The Funnel Builder plugin vulnerability exploited allows unauthenticated attackers to inject arbitrary JavaScript into WooCommerce checkout pages, the flaw affects all versions before 3.15.0.3, and attackers are actively using it to deploy payment skimmers.
What method do attackers use to exploit the vulnerability in the funnel builder?
Attackers send unauthenticated requests to a publicly available checkout endpoint, which sends the request to an internal method to add attacker-controlled data to the external scripts setting for the Funnel Builder plugin, which then causes the attacker via an external script to execute malicious code on every checkout page.
What information do payment skimmers steal and how do they use it after they execute their hack on the funnel builder plugin vulnerability?
After executing their hacking of the funnel builder plugin vulnerability, the skimmer that is deployed via the funnel builder plugin steals credit card numbers, CVV, billing addresses, and other personal data entered by customers while checking out. The stolen information is exfiltrated from the infected WooCommerce store through a WebSocket connection to wss://protect-wss[.]com/ws.
How do I check if my WooCommerce store became compromised by this attack?

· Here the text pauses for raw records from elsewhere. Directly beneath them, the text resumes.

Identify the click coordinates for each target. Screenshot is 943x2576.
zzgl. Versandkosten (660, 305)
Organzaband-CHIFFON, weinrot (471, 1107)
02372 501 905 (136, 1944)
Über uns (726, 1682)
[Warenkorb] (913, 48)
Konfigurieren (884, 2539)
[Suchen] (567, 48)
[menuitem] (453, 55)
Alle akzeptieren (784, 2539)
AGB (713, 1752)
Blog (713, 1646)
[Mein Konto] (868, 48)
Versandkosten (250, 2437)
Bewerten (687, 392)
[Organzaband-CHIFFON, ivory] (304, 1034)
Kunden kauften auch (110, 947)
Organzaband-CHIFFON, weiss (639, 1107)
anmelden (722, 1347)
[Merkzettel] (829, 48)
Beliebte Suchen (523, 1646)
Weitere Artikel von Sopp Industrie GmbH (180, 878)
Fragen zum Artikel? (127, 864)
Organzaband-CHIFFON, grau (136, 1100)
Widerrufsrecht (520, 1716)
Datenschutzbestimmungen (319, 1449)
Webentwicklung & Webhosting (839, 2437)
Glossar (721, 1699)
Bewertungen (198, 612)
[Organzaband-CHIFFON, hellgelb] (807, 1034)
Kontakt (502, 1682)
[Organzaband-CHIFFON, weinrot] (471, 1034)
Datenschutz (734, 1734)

You can check for any suspicious external scripts by going to Settings > Checkout > External Scripts. You can look for references to wss://protect-wss[.]com/ws in your storefront source code or in the network traffic to and from your website. You can also monitor your checkout pages for any unexpected JavaScript.
Was there a patch developed for this vulnerability that was exploited in the funnel builder plugin?
Yes, a patch was released by FunnelKit in version 3.15.0.3, and all WooCommerce storeowners using the funnel builder plugin should immediately update their funnel builder plugin to version 3.15.0.3 or later, and then review their external scripts for any malicious injection.